Os fatos por trás da demissão podem acabar vindo à tona. Parece que envolvem uma disputa entre Abramson e Sulzberger sobre igualdade salarial e a insatisfação de Baquet e Sulzberger com o modo como Abramson tentou contratar Jane Gibson, do Guardian, para comandar a operação digital do jornal, em pé de igualdade editorial com Baquet.
Sejam quais forem os fatos, a humilhação da demissão pública de Abramson gerou, com razão, uma tempestade de críticas a Sulzberger e ao tratamento deselegante e possivelmente discriminatório dado pelo jornal a problemas internos.

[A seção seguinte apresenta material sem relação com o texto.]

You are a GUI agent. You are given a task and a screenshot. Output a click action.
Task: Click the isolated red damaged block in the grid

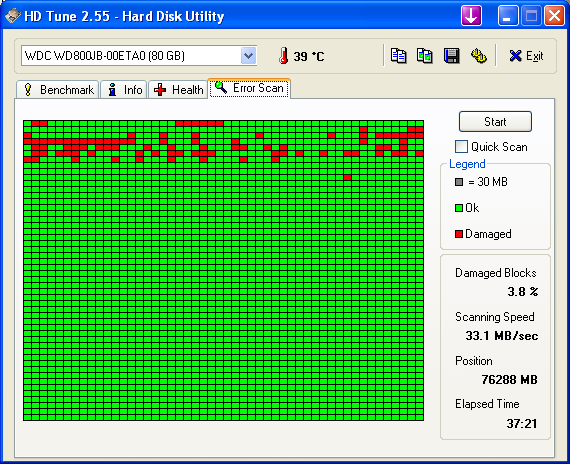pyautogui.click(x=348, y=177)
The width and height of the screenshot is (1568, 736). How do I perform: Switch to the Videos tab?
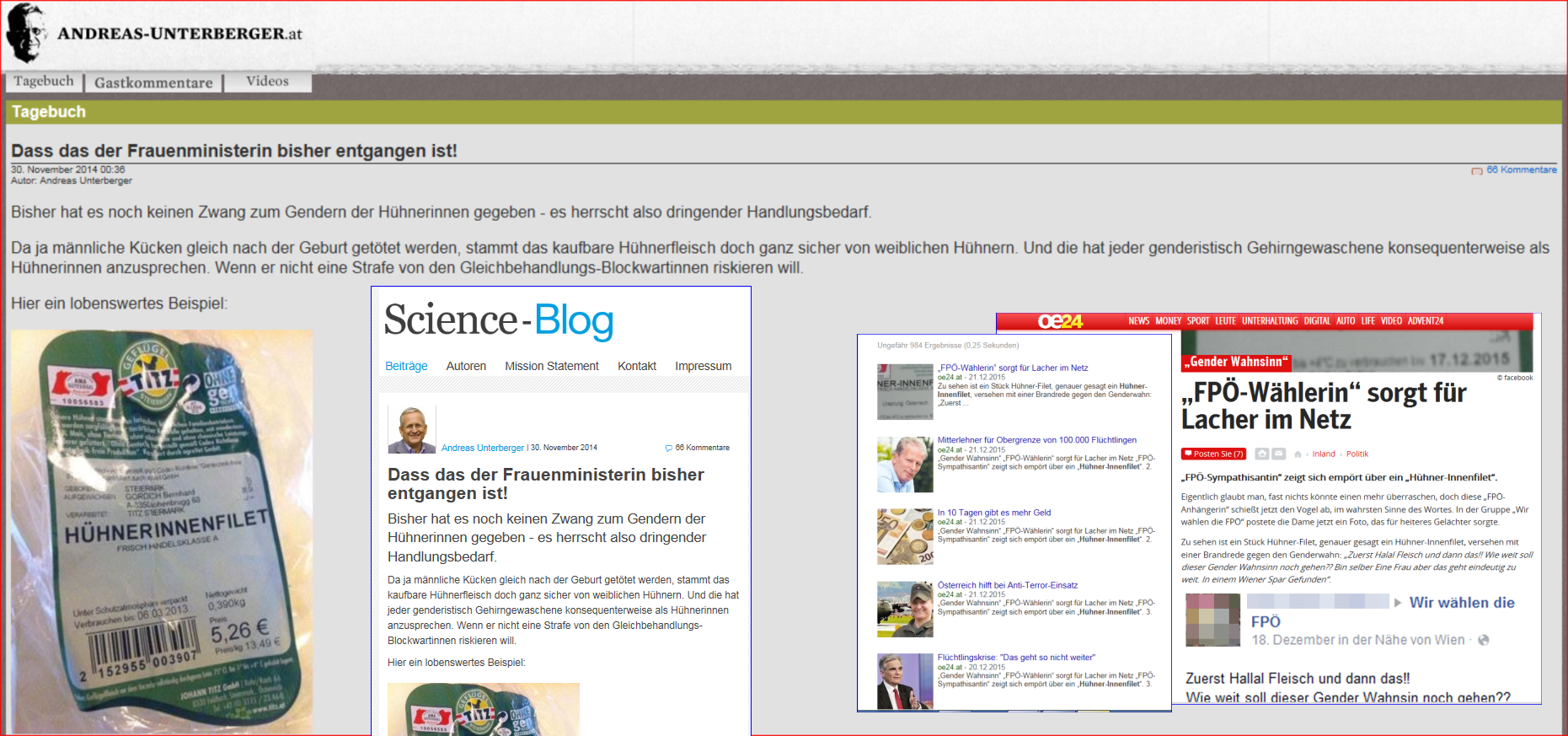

Abramson foi a primeira mulher a liderar o New York Times. Era elogiada por sua excelência como jornalista e por liderar a expansão digital e a recuperação financeira do jornal. Como muitos homens em cargos de liderança, porém, seu estilo foi descrito como brusco, autocrático e volátil. Fontes descrevem Baquet como calmo, uma pessoa que evita confrontos na Redação.

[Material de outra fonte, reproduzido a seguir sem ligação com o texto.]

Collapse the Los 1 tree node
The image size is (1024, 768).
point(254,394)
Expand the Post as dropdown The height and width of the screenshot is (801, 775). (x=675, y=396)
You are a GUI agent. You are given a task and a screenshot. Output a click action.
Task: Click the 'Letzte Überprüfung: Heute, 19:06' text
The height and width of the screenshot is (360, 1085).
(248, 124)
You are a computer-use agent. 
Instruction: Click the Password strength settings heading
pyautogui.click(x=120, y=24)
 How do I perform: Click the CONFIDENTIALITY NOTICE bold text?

Essa narrativa guarda semelhanças notáveis com a que surgiu durante as primárias democratas, quando o senador Barack Obama e a senadora Hillary Clinton disputaram a candidatura presidencial.
Questões políticas
Num debate em 2008, Obama disse a Hillary: “Você é bastante amável.” As mulheres podem ser líderes excepcionais, sugeriu a observação, mas podem perder na ascensão ao topo se não o fizerem com um sorriso. Para tornar mais explícita a analogia Obama-Hillary-Baquet-Abramson, Baquet é um afro-americano de pele clara.

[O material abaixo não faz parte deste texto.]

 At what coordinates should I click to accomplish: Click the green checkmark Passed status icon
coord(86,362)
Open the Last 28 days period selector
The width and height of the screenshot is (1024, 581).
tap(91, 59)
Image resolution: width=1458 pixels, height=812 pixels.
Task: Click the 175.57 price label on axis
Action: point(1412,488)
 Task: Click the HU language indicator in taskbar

Vamos supor que o aparente ultimato apresentado por Baquet a Sulzberger – ou ela, ou eu – tenha sido justificado pela falta de transparência na contratação de Gibson. E vamos supor também que Sulzberger não tenha demitido Abramson porque ela contratou um advogado para ajudá-la a conquistar salário igual ao de seu predecessor.
Ainda assim nos resta a verdade de que as mulheres nas instituições americanas precisam não apenas sobressair em suas profissões, mas também, como escreveu Ann Friedman na New York Magazine, “… (diferentemente dos homens), espera-se que moderem sua autoconfiança para que pareçam não ameaçadoras e amáveis – sob pena de enfrentar consequências profissionais”. Isto, “um trabalho emocional”, Friedman escreve, “é a responsabilidade implícita na lista de atribuições do cargo de cada mulher”.
A luta inacabada pela igualdade de gêneros nos EUA ganhará mais atenção se Hillary se candidatar na eleição de 2016. Por enquanto, penso na eleição brasileira de 2010, em que Dilma foi muito criticada por não aparentar ser amável nem estar disposta a desperdiçar energia com aquele “trabalho emocional”.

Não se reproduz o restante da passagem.